Daarbij komt dat verweerder veelvuldig en gedurende een lange periode door de deken
op zijn disfunctioneren is gewezen en verweerder op verschillende momenten van de
deken kansen en hulp heeft gekregen om zijn praktijkuitoefening te verbeteren. Gelet
op de vele recente klachten en signalen heeft dat echter niet tot enige verbetering
geleid. Ook de beslissingen van de raad hebben er niet toe geleid dat verweerder de
situatie ten goede heeft gekeerd. Verweerder lijkt zich onvoldoende bewust van de
ernst van zijn disfunctioneren en de negatieve gevolgen die zijn handelen en nalaten
voor anderen kan hebben. De raad heeft er daarom geen vertrouwen in dat zijn praktijkvoering
zal verbeteren.
5.4 Verweerder heeft in zijn - door de raad afgewezen - aanhoudingsverzoek voor
de zitting van 25 september 2023 (subsidiair) verzocht om als maatregel te treffen
dat hij zijn praktijk per 31 december 2023 moet beëindigen. De raad is hierover van
oordeel dat de oplegging van deze voorgestelde maatregel niet mogelijk is. Bovendien
is verweerder eerder een toezegging (aan de deken) over de beëindiging van zijn praktijk
niet nagekomen, waardoor de raad in dit voorstel van verweerder geen aanleiding ziet
om het verzoek van de deken af te wijzen.

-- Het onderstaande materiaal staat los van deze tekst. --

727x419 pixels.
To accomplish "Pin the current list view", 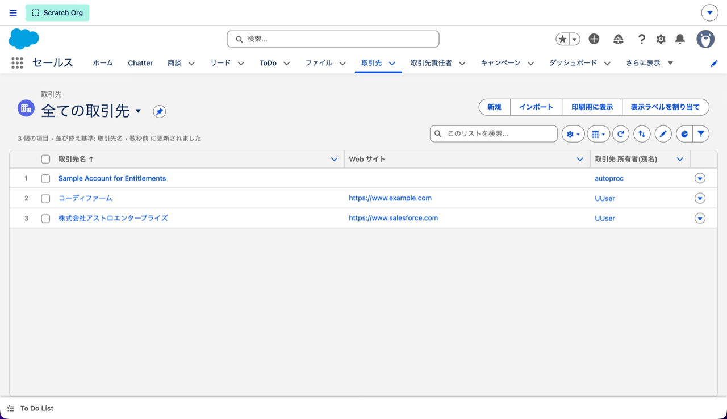I will 160,112.
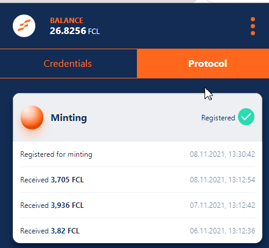Select the Protocol tab
269x248 pixels.
click(203, 63)
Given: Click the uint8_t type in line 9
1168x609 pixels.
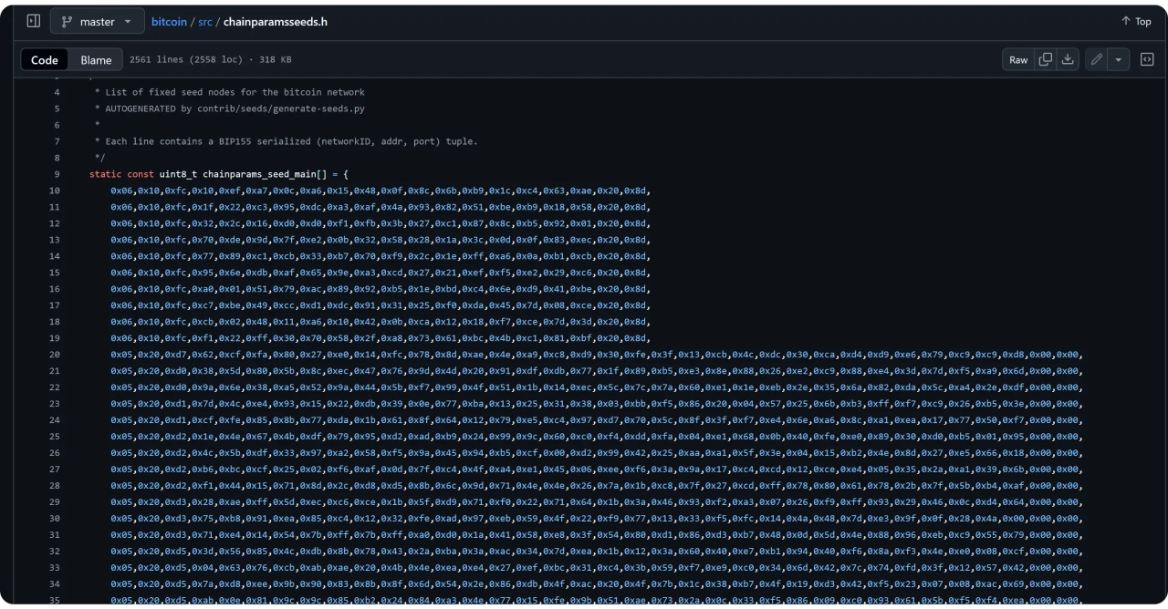Looking at the screenshot, I should [178, 174].
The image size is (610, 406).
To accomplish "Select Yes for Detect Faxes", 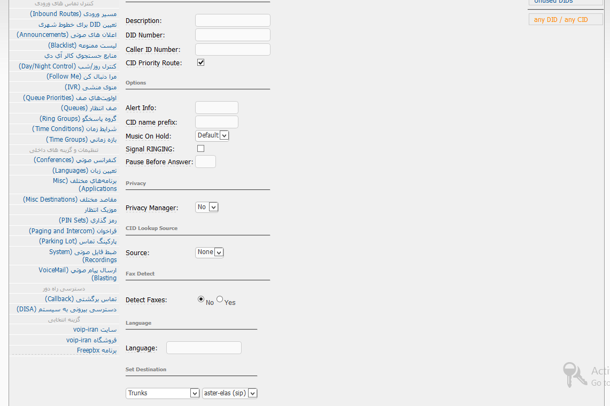I will point(220,300).
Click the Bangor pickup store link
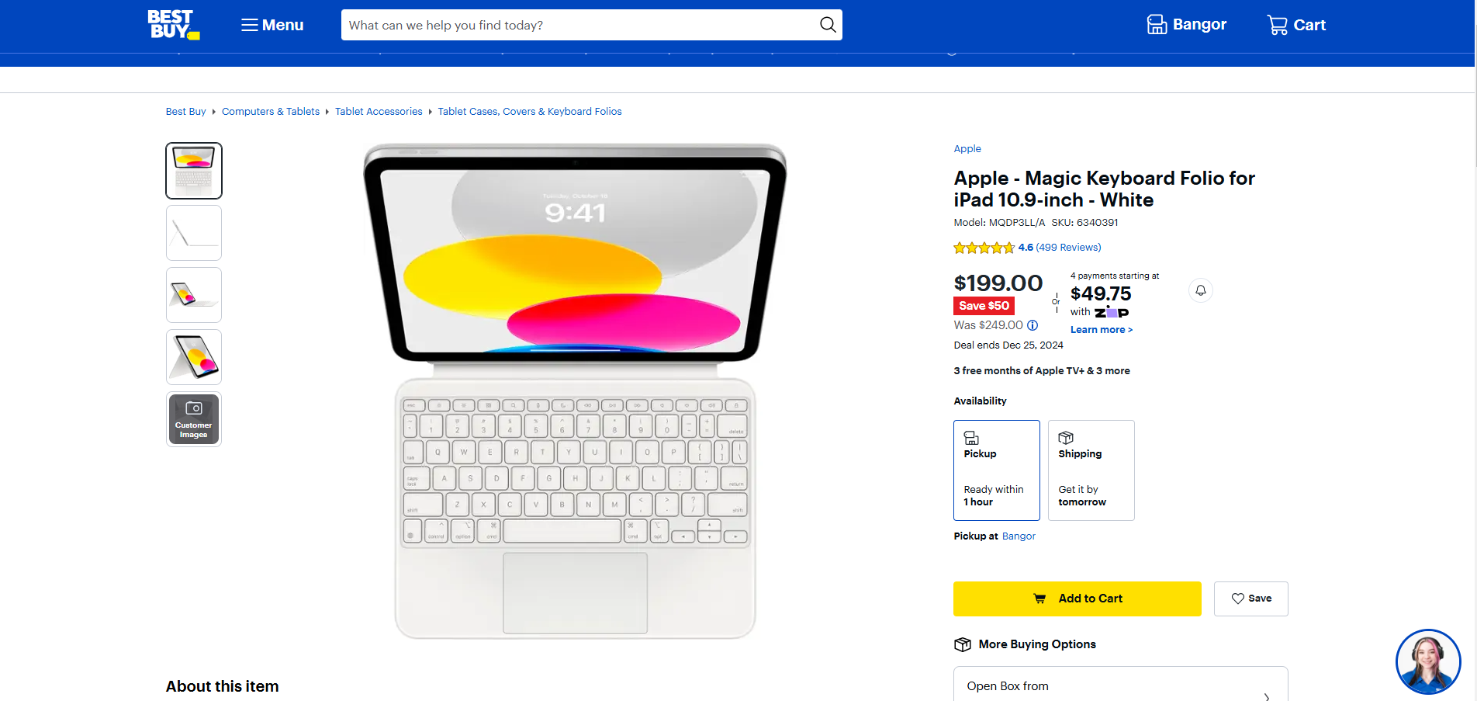The height and width of the screenshot is (701, 1477). point(1019,536)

5.5 De raad is op grond van de bovengenoemde omstandigheden van oordeel dat het
niet langer verantwoord is dat verweerder zijn praktijk uitoefent en cliënten bijstaat.
Het verzoek van de deken zal daarom worden toegewezen en verweerder zal voor onbepaalde
tijd in de uitoefening van de praktijk worden geschorst.
5.6 De raad zal - op verzoek van de deken - mr. [R], advocaat te [vestigingsplaats],
als waarneemster van de praktijk van verweerder aanwijzen voor de duur van deze schorsing,
waarbij de kosten van deze waarneming ten laste van verweerder worden gebracht en
verweerder op verzoek van mr. [R] daartoe zekerheid dient te stellen. Voor het geval
dat mr. [R] niet in staat of bereid is de praktijk waar te nemen, is het aan de deken
een andere waarnemer aan te wijzen.
BESLISSING
De raad van discipline:
- wijst het verzoek van de deken toe en schorst verweerder ex artikel 60b Advocatenwet
met ingang van 4 oktober 2023 voor onbepaalde tijd in de uitoefening van de praktijk;
- bepaalt bij wijze van voorziening als bedoeld in artikel 60b lid 1 van de Advocatenwet dat mr. [R], advocaat te [vestigingsplaats], wordt aangewezen als waarneemster van de praktijk van verweerder voor de duur van deze schorsing, waarbij de kosten van deze waarneming ten laste van verweerder worden gebracht en verweerder op verzoek van mr. [R] daartoe zekerheid dient te stellen. Voor het geval dat mr. [R] niet in staat of bereid is de praktijk waar te nemen, is het aan de deken een andere waarnemer aan te wijzen;
- bepaalt dat de waarneemster de bevoegdheid heeft om zich toegang te verschaffen tot de ruimte waarin de praktijk van verweerder wordt gevoerd, teneinde in het belang van de cliënten van verweerder al die maatregelen te nemen waartoe verweerder als advocaat zelf bevoegd zou zijn, en waarbij de dossiers in overleg met de cliënten van verweerder onder kunnen worden gebracht bij andere advocaten of rechtsbijstandsverleners en de waarneemster gemachtigd is alle voorzieningen te treffen die zij nodig acht, zo nodig in overleg met de deken, met het oog op de behartiging van de belangen van de cliënten van verweerder.
Aldus gewezen door mr. G.F. van den Berg, voorzitter, mrs. E.H.M. Harbers, M. Tijseling,
M.W. Veldhuijsen en E.H. de Vries, leden en bijgestaan door mr. W.B. Kok als griffier
en uitgesproken ter openbare zitting van 2 oktober 2023.